Text and item location entries:

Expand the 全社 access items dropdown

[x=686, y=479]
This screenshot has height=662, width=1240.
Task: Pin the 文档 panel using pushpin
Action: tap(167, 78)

- PROBLEM TO SOLVE:
Can you locate every line in the listing that contains the word "dropdown" and copy each of those lines in full? Case counts when matching.

- EXERCISE RESULT:
Expand the 全社 access items dropdown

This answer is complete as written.